## Problemas
[a] Segundo o texto sobre cidades subterrâneas, quantos quilômetros de túneis tem o vilarejo descoberto em Nevşehir?
[b] Reproduza o texto sobre cidades subterrâneas entre "Rede de passarelas" e "que não vingou?", inclusive.
[c] Como fica em inglês esta frase do texto sobre cidades subterrâneas: "Houve uma época, nos anos 60, em que o urbanismo embaixo da terra era visto como solução para os maiores problemas das metrópoles."?

## Trecho do documento
==========
O que aconteceu com as tão sonhadas cidades subterrâneas?
Rede de passarelas subterrâneas de Montreal. Créditos: Yves Marcoux/Getty

FYI.

This story is over 5 years old.

Tecnologia

O que aconteceu com as tão sonhadas cidades subterrâneas?

Houve uma época, nos anos 60, em que o urbanismo embaixo da terra era visto como solução para os maiores problemas das metrópoles. Por que não vingou?

A redescoberta de uma cidade subterrânea antiga na Turquia, alguns anos atrás, foi um daqueles eventos que a internet devora na maior empolgação. O vilarejo entocado de 5.000 anos de idade, desvelado na cidade de Nevşehir, foi apresentado como bem vasto, com 5,5 quilômetros de túneis e dezenas de câmaras que constituem igrejas, tumbas e outros cantinhos confortáveis.
==========
## Material fornecido
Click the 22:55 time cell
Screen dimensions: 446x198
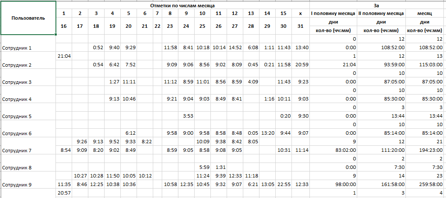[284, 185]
==========
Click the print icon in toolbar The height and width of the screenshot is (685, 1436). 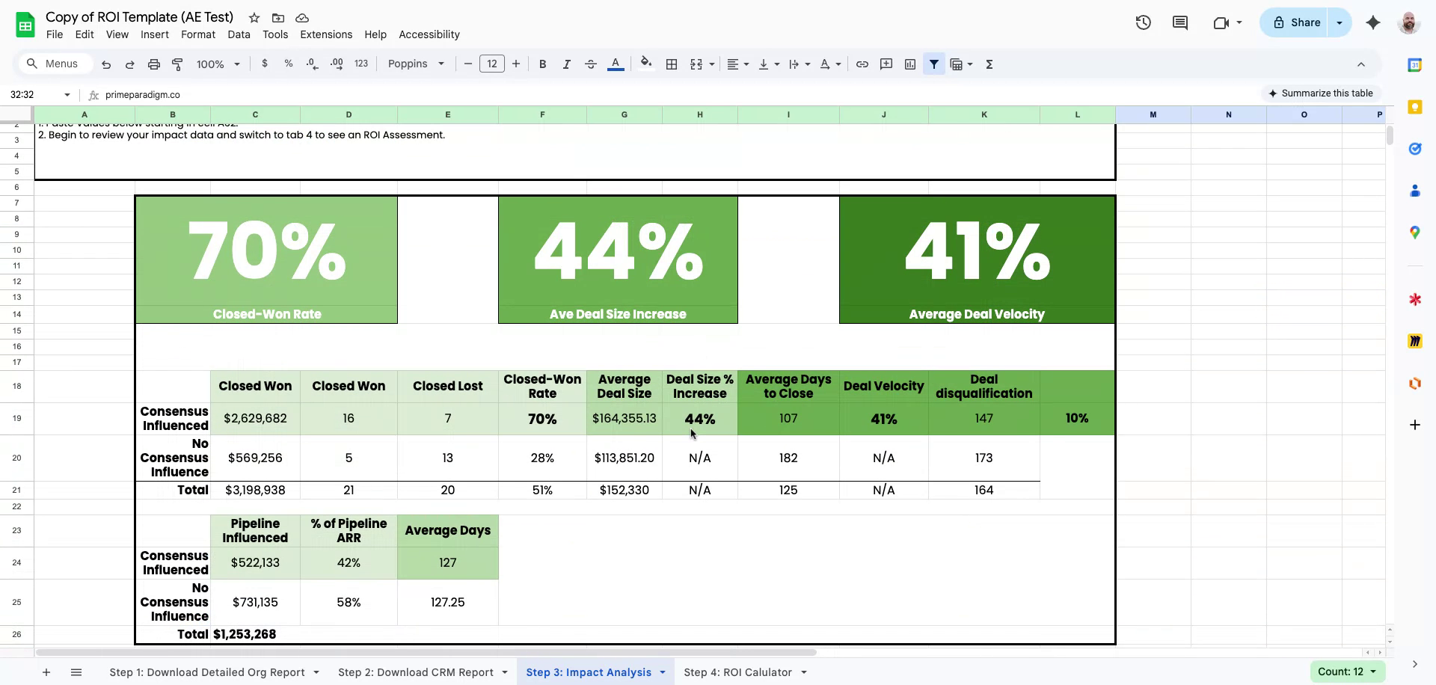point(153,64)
==========
## Respostas das tarefas
[a] 5,5 quilômetros de túneis.

[b]
Rede de passarelas subterrâneas de Montreal. Créditos: Yves Marcoux/Getty

FYI.

This story is over 5 years old.

Tecnologia

O que aconteceu com as tão sonhadas cidades subterrâneas?

Houve uma época, nos anos 60, em que o urbanismo embaixo da terra era visto como solução para os maiores problemas das metrópoles. Por que não vingou?

[c] There was a time, in the 1960s, when underground urbanism was seen as a solution to the biggest problems of metropolises.